Tasks to perform =>
a) Answer these questions about the post on imagining the Messiah, giving each answer on its own line marked the same way:
(i) Who wrote the poem "The Call"?
(ii) What Greek word does the post give for "repent," and what does it literally mean?
(iii) Which poet called imagination "the shaping and modifying power which enables a new reality to come into being"?
b) Copy the post on imagining the Messiah from "I'm going to" to "as killeth death.", substituting "doubt" for "strife".
c) List every writer the post on imagining the Messiah names as the source of a poem, quotation, or definition it includes.

Selected text =>
__________________________________________________

Imagining the Messiah, part 1

I'm going to post portions of the meditations I gave yesterday. Some of it is in note form, so excuse any incomplete sentences.

Hat tip to the Advent blog, Hopeful Imagination. I had planned this topic long before I discovered the blog, but what's going on over there helped me in my planning, and gave me the Brueggemann quote below.

I opened each meditation with a poem by someone in our Anglican tradition.

The Call (George Herbert)

Come, my Way, my Truth, my Life:
Such a Way, as gives us breath:
Such a Truth, as ends all strife:
And such a Life, as killeth death.

Come, my Light, my Feast, my Strength:
Such a Light, as shows a feast:
Such a Feast, as mends in length:
Such a strength, as makes his guest.

Come, my Joy, my Love, my Heart:
Such a Joy, as none can move:
Such a Love, as none can part:
Such a Heart, as joyes in love.


Why this topic? Why "Imagining the Messiah?"

Walter Brueggemann (Interpretation and Obedience)--"The key pathology of our time, which seduces us all, is the reduction of the imagination so that we are too numbed, satiated and co-opted to do serious imaginative work."

Imagination for me is one of the key elements of Advent. It is a season of reflection, kind of like Lent, but for me it has a different flavor (for me personally, this is why I prefer blue vestments for Advent, but I digress). In Lent, our work is self-examination, learning what one can shed from one's life to meet Jesus at the cross and at the empty tomb. Advent to me is symbolized by John the Baptist's call to repent--'repent' from the Greek 'metanoia', which literally means "change of mind."

To me, to ask for a change of mind, means letting go of those things which occupy our minds--as Brueggemann suggests--those things which numb, satiate and co-opt us, and ask God to take us into the imagination of hte divine. Because humans had plenty of ideas about what a Messiah should look like, but it was out of God's imagination that we have our Messiah--fully human, fully divine--born as a baby not in Rome but in Bethlehem.

So if we're going to repent this Advent, if we're going to change our minds, we want to ask God to help us conform them more and more to God's mind, to enter into the vision that God has for us. So we're going to think about imagination and what it can do for us in our Christian lives,a nd then we're going to think about what a Messiah is, and what changing our minds, opening our minds, imagining a Messiah might be like.

I found this definition on the web--

The poet Coleridge called imagination "the shaping and modifying power which enables a new reality to come into being."

__________________________________________________

Data extract =>
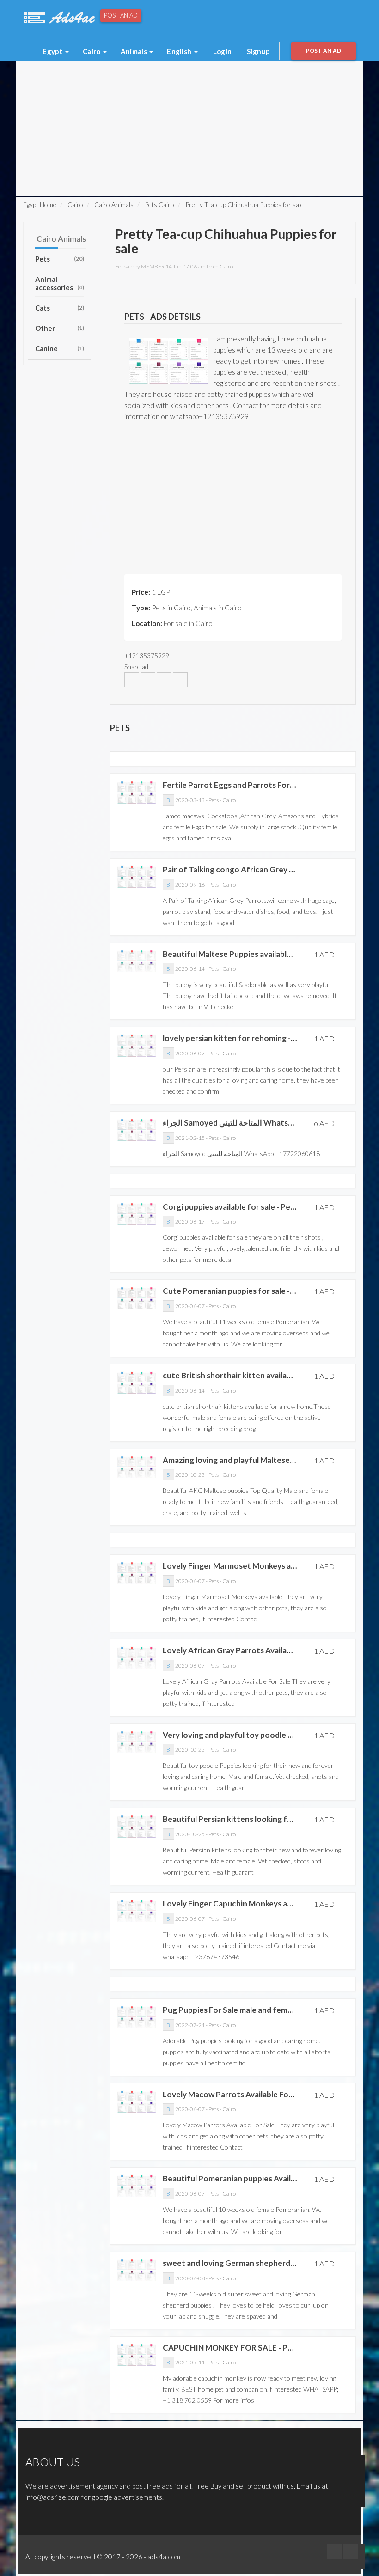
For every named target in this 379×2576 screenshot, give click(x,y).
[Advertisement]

__________________________________________________

Solutions per task =>
a)
(i) George Herbert
(ii) "Metanoia," which literally means "change of mind"
(iii) Coleridge

b)
I'm going to post portions of the meditations I gave yesterday. Some of it is in note form, so excuse any incomplete sentences.

Hat tip to the Advent blog, Hopeful Imagination. I had planned this topic long before I discovered the blog, but what's going on over there helped me in my planning, and gave me the Brueggemann quote below.

I opened each meditation with a poem by someone in our Anglican tradition.

The Call (George Herbert)

Come, my Way, my Truth, my Life:
Such a Way, as gives us breath:
Such a Truth, as ends all doubt:
And such a Life, as killeth death.

c)
George Herbert
Walter Brueggemann
Coleridge